Currently, the following types of sensitive data are supported by standard classifiers. Custom classifiers can also be specified in addition to these, and Granica is continuously adding support for additional types of sensitive data.
|Phone Number||A telephone number. Supports phone number formats from around the world.|
|Email Address||An email address.|
|Social Security Number||A US social security number, excluding invalid social security numbers.|
|Credit Card / Debit Card Number||Supports payment cards issued by most vendors globally.|
|Vehicle Identification Number||Unique code used by automotive industry to identify an individual motor vehicle.|
|ABA Routing Number||American Bankers Association identifier for a specific financial institution to facilitate payment processing|
|US Driver License Number||Alphanumeric identifier for a driver license. Supports variations in format across the US.|
|Passport Number||Alphanumeric identifier for a passport. Supports variations in format around the world.|
|Street Address||A street address. Includes subtypes US address, UK address, Dutch address, Swedish address, German address|
|IP Address||Numerical label identifying a host on a network. Supports IPv4 and IPv6.|
|Password||A cleartext password.|
|Person Name||A person's name, which can include first names, middle names or initials, and last names.|
|Tracking link||A link from a shipping carrier for delivery tracking, which may link to a public page with a name, address, or other information|
|Latitude/Longitude||A pair of coordinates identifying a location, with at least 3 decimal points of precision.|
|Device ID||Identifier for specific mobile device, commonly used for advertising. Examples include Apple IDFA ID, Android AAID/GAID, MAID(Mobile Ad ID)|
|User ID||Alphanumeric unique user identifier. Supports common unique ID formats.|
3. Specify report format and location
After the data is scanned, Granica Screen generates reports for each instance of sensitive data identified. The format and location of this report can be customized as follows within the Granica policy.

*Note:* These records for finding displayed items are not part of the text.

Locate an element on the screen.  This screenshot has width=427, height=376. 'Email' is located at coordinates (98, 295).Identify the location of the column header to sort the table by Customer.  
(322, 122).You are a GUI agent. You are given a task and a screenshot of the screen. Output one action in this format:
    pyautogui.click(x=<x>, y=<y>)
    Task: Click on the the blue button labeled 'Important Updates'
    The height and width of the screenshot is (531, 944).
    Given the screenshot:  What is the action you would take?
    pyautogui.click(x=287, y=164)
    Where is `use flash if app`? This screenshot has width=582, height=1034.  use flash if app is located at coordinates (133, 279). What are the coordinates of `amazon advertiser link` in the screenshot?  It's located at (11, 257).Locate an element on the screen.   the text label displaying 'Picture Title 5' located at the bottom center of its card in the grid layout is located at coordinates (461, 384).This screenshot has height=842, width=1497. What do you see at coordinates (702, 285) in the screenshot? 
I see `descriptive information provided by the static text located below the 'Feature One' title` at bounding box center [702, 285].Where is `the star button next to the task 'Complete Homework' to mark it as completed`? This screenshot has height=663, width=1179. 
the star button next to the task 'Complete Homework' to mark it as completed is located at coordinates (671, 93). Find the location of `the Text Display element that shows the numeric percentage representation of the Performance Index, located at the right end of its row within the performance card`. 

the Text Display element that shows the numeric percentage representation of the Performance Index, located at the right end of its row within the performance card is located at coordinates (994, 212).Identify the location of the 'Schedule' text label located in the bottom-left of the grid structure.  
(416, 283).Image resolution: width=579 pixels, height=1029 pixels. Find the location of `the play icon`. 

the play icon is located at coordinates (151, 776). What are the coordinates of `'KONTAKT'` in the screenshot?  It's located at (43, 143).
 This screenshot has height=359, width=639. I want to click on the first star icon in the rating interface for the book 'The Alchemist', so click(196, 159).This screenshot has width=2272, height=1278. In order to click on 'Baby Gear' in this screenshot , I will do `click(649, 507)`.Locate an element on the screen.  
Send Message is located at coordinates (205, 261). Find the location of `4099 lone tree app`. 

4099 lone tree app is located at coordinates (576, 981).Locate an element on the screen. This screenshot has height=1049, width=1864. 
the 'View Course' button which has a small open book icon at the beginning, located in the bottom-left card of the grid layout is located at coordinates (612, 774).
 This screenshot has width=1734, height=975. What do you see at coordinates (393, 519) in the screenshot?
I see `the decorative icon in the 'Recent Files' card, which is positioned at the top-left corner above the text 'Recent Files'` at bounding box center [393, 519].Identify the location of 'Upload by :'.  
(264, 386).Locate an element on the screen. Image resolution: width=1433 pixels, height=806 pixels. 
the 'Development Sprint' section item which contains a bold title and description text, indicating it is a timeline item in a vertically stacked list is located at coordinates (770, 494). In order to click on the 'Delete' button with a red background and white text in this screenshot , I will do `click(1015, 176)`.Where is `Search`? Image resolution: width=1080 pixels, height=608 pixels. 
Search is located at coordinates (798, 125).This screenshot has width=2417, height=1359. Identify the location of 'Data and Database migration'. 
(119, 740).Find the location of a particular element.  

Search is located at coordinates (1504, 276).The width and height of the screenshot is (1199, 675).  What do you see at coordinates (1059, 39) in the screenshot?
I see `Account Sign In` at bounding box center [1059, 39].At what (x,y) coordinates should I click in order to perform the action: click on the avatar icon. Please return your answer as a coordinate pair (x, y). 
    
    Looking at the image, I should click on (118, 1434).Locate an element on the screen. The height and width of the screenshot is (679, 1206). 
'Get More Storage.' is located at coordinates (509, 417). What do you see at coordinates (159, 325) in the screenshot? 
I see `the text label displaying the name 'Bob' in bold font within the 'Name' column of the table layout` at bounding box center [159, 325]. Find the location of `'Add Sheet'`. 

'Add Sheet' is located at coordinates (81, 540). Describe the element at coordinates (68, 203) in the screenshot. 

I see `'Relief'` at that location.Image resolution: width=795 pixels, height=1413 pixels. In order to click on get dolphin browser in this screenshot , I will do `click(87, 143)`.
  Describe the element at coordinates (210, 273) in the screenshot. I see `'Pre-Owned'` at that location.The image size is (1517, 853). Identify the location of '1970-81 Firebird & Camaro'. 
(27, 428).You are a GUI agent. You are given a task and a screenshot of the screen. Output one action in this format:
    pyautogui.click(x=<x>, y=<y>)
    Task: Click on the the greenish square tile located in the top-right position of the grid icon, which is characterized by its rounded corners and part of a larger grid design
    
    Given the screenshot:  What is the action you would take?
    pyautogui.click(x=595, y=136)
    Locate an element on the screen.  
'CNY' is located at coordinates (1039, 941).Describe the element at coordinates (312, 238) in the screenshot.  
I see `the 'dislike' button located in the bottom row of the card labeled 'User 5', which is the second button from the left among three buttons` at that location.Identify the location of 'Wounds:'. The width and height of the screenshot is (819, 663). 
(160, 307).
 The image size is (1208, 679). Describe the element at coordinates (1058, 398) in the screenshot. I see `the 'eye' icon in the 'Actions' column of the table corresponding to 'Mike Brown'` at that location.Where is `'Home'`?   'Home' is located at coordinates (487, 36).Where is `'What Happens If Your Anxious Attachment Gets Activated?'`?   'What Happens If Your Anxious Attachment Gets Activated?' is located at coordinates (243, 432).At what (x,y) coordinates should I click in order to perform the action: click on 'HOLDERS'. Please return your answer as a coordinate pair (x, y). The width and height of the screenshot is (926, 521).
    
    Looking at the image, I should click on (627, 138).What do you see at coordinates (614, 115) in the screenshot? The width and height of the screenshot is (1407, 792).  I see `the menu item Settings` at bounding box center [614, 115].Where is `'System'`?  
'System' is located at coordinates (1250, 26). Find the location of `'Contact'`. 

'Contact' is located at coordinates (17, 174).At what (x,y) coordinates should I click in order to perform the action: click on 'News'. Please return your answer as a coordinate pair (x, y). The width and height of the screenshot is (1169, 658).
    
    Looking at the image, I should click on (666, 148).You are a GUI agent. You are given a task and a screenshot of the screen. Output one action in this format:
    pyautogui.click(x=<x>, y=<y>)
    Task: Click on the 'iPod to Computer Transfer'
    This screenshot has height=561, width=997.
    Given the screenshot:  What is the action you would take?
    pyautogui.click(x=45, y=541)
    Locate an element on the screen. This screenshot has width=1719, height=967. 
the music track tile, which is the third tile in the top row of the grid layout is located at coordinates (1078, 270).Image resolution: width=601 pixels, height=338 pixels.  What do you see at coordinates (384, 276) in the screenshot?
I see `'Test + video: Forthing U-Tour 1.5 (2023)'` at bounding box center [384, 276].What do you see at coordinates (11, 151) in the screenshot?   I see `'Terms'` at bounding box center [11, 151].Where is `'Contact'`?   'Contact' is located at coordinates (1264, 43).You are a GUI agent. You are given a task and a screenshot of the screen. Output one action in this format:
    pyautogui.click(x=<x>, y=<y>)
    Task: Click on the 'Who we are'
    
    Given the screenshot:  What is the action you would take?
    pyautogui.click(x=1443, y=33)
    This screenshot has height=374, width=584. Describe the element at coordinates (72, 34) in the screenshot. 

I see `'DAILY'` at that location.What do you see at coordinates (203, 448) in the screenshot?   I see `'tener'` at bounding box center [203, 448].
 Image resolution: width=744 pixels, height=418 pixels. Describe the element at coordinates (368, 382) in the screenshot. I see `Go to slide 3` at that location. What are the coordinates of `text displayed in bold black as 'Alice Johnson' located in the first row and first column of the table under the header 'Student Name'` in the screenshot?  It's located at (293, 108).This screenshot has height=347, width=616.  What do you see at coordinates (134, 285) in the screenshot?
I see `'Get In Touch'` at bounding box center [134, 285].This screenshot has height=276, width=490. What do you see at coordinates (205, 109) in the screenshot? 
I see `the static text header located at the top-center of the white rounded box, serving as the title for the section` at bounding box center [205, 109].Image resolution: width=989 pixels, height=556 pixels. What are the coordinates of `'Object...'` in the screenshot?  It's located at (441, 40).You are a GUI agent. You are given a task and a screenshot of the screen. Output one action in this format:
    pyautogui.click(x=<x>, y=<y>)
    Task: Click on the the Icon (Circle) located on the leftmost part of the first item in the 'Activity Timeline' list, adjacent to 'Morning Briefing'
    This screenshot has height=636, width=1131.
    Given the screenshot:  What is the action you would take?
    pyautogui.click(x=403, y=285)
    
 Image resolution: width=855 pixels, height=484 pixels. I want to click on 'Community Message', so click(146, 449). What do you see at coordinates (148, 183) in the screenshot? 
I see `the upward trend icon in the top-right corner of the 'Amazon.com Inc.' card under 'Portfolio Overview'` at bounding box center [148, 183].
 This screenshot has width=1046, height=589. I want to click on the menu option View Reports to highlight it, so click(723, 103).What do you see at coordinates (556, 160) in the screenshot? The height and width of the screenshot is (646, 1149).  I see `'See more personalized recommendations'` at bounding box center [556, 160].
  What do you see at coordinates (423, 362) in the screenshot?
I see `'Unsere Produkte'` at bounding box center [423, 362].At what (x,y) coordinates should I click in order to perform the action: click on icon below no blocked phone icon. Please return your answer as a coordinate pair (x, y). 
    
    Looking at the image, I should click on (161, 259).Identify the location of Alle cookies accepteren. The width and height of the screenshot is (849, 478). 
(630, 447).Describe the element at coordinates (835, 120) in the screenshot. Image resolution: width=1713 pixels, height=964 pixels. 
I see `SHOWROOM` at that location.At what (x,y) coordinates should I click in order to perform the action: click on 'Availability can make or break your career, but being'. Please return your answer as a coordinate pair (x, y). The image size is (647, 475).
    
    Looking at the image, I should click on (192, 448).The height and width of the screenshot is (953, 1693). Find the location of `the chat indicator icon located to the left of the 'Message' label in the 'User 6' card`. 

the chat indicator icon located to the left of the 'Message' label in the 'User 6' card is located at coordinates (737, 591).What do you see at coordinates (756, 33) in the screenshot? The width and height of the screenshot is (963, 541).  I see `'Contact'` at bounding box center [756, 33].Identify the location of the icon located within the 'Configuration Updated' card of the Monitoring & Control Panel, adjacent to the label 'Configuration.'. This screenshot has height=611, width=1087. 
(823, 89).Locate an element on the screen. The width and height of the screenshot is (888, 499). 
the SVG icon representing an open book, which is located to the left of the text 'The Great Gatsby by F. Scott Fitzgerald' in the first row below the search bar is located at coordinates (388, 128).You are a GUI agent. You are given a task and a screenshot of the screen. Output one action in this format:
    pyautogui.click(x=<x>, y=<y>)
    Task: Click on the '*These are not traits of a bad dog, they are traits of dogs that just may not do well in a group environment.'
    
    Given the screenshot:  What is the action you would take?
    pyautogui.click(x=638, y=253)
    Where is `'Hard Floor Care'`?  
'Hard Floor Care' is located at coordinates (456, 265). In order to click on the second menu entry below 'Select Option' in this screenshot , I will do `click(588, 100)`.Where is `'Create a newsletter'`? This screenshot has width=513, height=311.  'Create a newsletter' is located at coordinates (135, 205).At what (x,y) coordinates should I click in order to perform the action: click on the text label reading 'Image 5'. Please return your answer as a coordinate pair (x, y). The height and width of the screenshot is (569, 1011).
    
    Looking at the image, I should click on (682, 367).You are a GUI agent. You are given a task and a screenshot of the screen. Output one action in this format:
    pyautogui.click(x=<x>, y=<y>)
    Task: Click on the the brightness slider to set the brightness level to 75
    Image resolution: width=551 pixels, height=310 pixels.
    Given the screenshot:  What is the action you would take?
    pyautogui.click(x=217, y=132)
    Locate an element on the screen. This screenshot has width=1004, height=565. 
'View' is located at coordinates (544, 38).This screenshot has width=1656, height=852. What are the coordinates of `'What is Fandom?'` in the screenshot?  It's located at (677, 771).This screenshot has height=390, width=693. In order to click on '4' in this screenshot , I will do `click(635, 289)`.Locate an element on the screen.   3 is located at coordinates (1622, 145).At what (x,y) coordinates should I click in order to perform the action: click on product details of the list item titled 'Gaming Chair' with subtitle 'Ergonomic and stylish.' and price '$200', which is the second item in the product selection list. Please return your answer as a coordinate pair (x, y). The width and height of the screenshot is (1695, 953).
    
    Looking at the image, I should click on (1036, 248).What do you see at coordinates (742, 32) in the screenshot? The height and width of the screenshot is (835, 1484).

|Output format||json, csv, parquet|
|Output compression||none, gzip, snappy (parquet only)|
|Output location||An AWS S3 or GCS location. If unspecified, a bucket will automatically be created.|
The generated report includes the following information for each instance of sensitive data:
|n||bigint||Index of result within result file|
|obj_key||string||The cloud object containing this instance of sensitive data|
|classification_type||string||The type of sensitive data identified|
|offset||bigint||The offset location within an unstructured file|
|classified_size||bigint||The length of the result within an unstructured file|
|row||bigint||The row number of a result within a tabular file|
|col||bigint||The column number of a result within a tabular file|
|column_name||bigint||The column name of a result within a tabular file, when available|
4. Specify the redacted output format
In addition to generating a detection report, Granica Screen can directly redact sensitive data from a file and create a sanitized copy of the data at a separately configured cloud location. Appropriately redacted data can then be used in broader contexts to enable additional use cases while managing privacy risk.
A variety of redaction formats are supported, along with additional customization options.
|Redaction||Removal of sensitive data without replacement|
|Replacement||Replacement of sensitive data with a fixed value|
|Size-preserving replacement||Replacement of sensitive data with a value of equal length, e.g. XXXX|
|Replace with sensitive data type||Replacement of sensitive data with a label identifying the type of sensitive data, e.g. [EMAIL]|
Support for pseudonymization, encryption, and more is coming soon.